De verdachte bleek later te zijn:
*** [verdachte] , [geboortedag] -1973, GEBOREN TE [geboorteland] ***
Zaak B met parketnummer 13-266857-23
1.
Een geschrift, zijnde een Landelijke aangifteformulier winkeldiefstal van 11 oktober 2023 betreffende de onderneming [winkel] , gevestigd te Amsterdam (pagina’s 5-7).
Dit formulier houdt in, voor zover van belang en zakelijk weergeven, als verklaring van de
aangever [aangever] :
Onderneming: [winkel]
Plaats: Amsterdam
Vestigingsplaats: [adres 2]
Op 11 oktober 2023.
De volgende goederen zijn aangetroffen: Paradontax tandpasta.

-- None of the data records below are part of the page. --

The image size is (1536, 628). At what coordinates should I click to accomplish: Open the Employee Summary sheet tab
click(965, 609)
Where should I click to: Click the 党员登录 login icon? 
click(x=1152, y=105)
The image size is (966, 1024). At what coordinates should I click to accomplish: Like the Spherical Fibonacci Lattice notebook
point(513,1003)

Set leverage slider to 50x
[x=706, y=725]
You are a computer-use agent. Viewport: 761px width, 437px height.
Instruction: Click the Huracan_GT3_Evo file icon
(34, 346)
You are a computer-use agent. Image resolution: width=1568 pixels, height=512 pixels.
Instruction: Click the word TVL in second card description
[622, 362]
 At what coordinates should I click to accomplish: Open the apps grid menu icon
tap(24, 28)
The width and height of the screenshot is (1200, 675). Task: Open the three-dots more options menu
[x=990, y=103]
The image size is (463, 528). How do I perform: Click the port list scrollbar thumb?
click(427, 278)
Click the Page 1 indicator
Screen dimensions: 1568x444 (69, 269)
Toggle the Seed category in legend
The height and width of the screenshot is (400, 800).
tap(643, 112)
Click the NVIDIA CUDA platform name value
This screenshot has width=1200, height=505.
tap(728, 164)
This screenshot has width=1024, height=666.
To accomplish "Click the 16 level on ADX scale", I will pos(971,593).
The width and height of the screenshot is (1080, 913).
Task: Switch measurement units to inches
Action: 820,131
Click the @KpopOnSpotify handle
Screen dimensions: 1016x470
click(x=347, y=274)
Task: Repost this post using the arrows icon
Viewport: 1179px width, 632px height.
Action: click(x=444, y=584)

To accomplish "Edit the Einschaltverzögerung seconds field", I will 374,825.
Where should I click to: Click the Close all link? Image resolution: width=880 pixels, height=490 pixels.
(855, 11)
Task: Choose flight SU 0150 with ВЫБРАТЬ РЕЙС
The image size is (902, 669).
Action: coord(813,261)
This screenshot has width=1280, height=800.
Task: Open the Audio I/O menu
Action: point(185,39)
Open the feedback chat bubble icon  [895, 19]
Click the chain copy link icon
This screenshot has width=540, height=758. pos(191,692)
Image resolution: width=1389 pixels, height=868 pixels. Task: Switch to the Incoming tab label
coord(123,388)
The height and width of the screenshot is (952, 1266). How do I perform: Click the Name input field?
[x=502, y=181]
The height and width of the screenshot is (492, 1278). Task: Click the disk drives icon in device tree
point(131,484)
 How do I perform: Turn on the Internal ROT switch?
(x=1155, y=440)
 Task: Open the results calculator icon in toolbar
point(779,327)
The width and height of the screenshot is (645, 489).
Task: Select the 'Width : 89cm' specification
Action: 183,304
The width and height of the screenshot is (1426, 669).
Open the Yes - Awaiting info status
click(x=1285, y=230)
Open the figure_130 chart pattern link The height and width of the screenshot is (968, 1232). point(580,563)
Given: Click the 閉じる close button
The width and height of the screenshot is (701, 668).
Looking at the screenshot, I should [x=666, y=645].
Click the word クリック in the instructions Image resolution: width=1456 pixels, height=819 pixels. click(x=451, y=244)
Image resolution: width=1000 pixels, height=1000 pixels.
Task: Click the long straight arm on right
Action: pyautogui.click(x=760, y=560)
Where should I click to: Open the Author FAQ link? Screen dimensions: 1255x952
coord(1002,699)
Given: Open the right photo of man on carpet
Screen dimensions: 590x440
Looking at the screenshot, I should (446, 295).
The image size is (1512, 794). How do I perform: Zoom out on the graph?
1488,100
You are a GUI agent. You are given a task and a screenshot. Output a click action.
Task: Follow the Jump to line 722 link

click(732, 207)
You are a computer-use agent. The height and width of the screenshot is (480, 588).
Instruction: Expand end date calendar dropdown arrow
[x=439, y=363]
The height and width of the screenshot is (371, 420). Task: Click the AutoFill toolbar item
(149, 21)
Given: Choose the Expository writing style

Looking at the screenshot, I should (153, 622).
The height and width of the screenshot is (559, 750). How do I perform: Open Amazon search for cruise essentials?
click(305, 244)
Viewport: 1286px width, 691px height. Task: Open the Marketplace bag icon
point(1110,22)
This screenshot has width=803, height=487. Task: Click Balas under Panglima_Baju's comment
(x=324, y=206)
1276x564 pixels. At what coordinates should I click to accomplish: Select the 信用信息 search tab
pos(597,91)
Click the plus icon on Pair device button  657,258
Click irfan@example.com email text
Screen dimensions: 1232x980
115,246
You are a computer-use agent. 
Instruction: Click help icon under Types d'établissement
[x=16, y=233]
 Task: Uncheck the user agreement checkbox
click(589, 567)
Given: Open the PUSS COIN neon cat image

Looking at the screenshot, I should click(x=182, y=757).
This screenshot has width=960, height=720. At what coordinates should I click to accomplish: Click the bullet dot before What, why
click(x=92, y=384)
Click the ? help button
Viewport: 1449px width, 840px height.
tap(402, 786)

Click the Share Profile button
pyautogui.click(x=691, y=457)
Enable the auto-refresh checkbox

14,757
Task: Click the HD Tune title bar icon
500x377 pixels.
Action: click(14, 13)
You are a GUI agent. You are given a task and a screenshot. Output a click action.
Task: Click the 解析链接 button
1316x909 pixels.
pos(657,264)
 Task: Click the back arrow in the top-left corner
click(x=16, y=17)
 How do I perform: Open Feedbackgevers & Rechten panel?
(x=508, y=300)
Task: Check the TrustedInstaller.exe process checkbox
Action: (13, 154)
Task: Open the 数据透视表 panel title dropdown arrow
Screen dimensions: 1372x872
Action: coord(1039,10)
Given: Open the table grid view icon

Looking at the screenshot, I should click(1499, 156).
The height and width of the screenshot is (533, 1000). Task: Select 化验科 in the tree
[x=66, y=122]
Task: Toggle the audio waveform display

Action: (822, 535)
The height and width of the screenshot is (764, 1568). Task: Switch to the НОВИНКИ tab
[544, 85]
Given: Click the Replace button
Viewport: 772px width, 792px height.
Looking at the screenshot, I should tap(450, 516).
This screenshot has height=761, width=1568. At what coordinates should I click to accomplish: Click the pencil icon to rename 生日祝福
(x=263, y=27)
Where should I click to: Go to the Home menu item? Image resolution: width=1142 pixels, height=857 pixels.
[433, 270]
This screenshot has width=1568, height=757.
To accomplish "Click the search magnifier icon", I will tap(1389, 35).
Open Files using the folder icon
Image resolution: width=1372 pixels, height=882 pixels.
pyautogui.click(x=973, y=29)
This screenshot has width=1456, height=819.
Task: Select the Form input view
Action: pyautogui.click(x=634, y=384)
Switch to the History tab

Totale verkoopwaarde: € 122,31.
2.
Een geschrift, zijnde een e-mailbericht van de aangever, namens [winkel] , als bijlage gevoegd bij het als bewijsmiddel vermelde aangifteformulier winkeldiefstal van 11 oktober 2023 (pagina 8).
Dit geschrift houdt in, voor zover van belang en zakelijk weergegeven:
Ik zag dat de man in de richting liep van de tandpasta. Ik zag dat de man voor de tandpasta stond. Ik zag dat de man 3 producten in zijn mandje stopte. Vervolgens zag ik dat de man meerdere tandpasta in zijn rugtas stopte. Ik ben naar de man toe gelopen en vroeg aan de man waarom hij de tandpasta in zijn rugtas deed. Ik hoorde dat de man tegen mij zei dat hij niet van plan was om de spullen af te rekenen.
3.
Een proces-verbaal van verhoor verdachte van 11 oktober 2023 in de wettelijke vorm opgemaakt door de daartoe bevoegde opsporingsambtenaar (pagina’s 21-25).
Dit proces-verbaal houdt in, voor zover van belang en zakelijk weergegeven, als verklaring van de verdachte:
V: Op 11 oktober 2023 bent u door personeel van de [winkel] ter zake van winkeldiefstal aangehouden.
V: Welke goederen heeft uit de schappen gepakt?
A: Ja tandpasta 10 a 15 stuks.
V: Was u van plan om de goederen die u pakte af te rekenen?
A: Nee. Ik was plan om de spullen weg te nemen, zonder deze te betalen.